-- Selected text follows --
Spanish-born prelate

Julián de Cortázar y Carrillo (15 January 1576 – 31 October 1630) was a Spanish-born prelate of the Catholic Church in the part of New Spain that is now Colombia. From 1618 to 1627 he served as Bishop of Córdoba in Argentina, and from 1627 to 1630 as Archbishop of Santafé en Nueva Granada in New Spain.

== Biography ==
Julián de Cortázar y Carrillo was born on 15 January 1576 in Durango, Biscay, Spain. His father was Juan Martínez de Cortázar.

=== Education and priesthood ===
Cortázar graduated from the University of Oñati, and then taught theology there. He later worked as a professor at the Colegio de Santa Cruz in Valladolid, Castile, and later was the canon of Santo Domingo de la Calzada.

=== Bishop of Córdoba ===
In 1617, King Philip III of Spain proposed Cortázar to be Bishop of Córdoba, and Pope Paul V appointed him on 10 April 1617. He immediately sailed to the Argentina, landing in Buenos Aires in March 1618. He then traveled to Asunción, Paraguay, where he was consecrated as bishop by Bishop Lorenzo Pérez de Grado, Bishop of Paraguay. He then returned to Argentina, beginning his term as bishop with a pastoral visit to many of the cities in his diocese.

Cortázar arrived on 28 September 1617 in Santiago del Estero, the seat of the diocese, where he found the cathedral destroyed by fire and only half rebuilt. He spent the first few years of his episcopacy there, rebuilding the cathedral and correcting certain customs of the local clergy. He then moved on to Córdoba, the namesake of the diocese, where he helped develop the recently founded Jesuit-run University of Córdoba. In March 1620, back in Santiago de Estero, Cortázar was the principal consecrator of Pedro Carranza Salinas, the first bishop of Buenos Aires.
-- Selected text concluded --
-- Material shown follows --
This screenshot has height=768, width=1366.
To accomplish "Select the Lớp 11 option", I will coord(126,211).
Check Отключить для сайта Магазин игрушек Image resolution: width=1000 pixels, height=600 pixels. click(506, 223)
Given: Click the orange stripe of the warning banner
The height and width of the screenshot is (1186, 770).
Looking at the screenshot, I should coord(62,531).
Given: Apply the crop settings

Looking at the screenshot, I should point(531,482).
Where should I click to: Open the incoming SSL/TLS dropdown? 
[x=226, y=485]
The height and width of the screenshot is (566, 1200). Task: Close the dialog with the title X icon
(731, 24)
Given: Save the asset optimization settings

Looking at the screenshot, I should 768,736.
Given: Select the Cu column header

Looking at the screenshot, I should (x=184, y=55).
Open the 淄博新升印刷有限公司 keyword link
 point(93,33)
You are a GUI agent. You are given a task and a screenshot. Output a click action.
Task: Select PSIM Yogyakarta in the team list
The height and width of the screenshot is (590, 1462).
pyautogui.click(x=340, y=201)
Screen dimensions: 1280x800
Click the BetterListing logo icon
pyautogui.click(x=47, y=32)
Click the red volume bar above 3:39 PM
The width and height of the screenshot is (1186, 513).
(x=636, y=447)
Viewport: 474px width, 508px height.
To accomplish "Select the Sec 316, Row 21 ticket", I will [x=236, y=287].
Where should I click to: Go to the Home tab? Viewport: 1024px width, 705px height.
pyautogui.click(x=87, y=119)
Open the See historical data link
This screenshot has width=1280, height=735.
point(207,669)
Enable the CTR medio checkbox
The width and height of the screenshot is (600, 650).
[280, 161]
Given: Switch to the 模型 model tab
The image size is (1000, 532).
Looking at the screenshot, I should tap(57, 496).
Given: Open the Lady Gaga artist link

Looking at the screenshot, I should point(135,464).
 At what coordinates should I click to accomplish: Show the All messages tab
-- Material shown concluded --
# Work instructions:
1. Answer from the Cortázar biography:
(a) Where was Cortázar born?
(b) Who consecrated him as bishop?
(c) Whom did he consecrate in March 1620?
2. Resume the Cortázar biography after its last sentence.
The items have no connection to the Cortázar biography.

# Results for the exercise:
1.
(a) Durango, Biscay, Spain.
(b) Bishop Lorenzo Pérez de Grado, Bishop of Paraguay.
(c) Pedro Carranza Salinas, the first bishop of Buenos Aires.

2.
In 1620, Cortázar continued his pastoral trip throughout his diocese, visiting La Rioja, Londres, San Miguel de Tucumán. During a visit to Calchaquí Valleys, the presence of an armed escort with Cortázar alarmed indigenous people, causing them to flee and refuse to meet with him. From there, he visited Salta, San Salvador de Jujuy, and Nuestra Señora de Talavera. He returned to Santiago de Estero in 1621. In the capital, he founded a seminary for the diocese and entrusted its administration to the Society of Jesus.

Throughout his tenure as bishop, Cortázar came into frequent conflict with the governor of Tucumán Province, Juan Alonso de Vera y Zárate, with it once reaching the extent of Cortázar excommunicating him for several weeks.

=== Archbishop of Bogotá ===
On 9 January 1625, King Philip IV of Spain presented Cortázar to be Archbishop of Santafé in Nueva Granada (now the Archdiocese of Bogotá), and Pope Urban VIII appointed him on 7 April of that year. He traveled through Peru and arrived in Bogotá on 4 July 1627, and was installed as archbishop that day. As archbishop, Cortázar expanded the episcopal palace and made a pastoral trip throughout part of the archdiocese.

After three years as archbishop, Cortázar died in Bogotá on 31 October 1630, at the age of 54. He was buried in the Bogotá Cathedral. His legacy includes a street in Córdoba, Argentina, that bears his name.

== Episcopal lineage ==
- Bishop Agustín de Carvajal, OSA
- Bishop Lorenzo Pérez de Grado (1616)
- Archbishop Julián de Cortázar (1618)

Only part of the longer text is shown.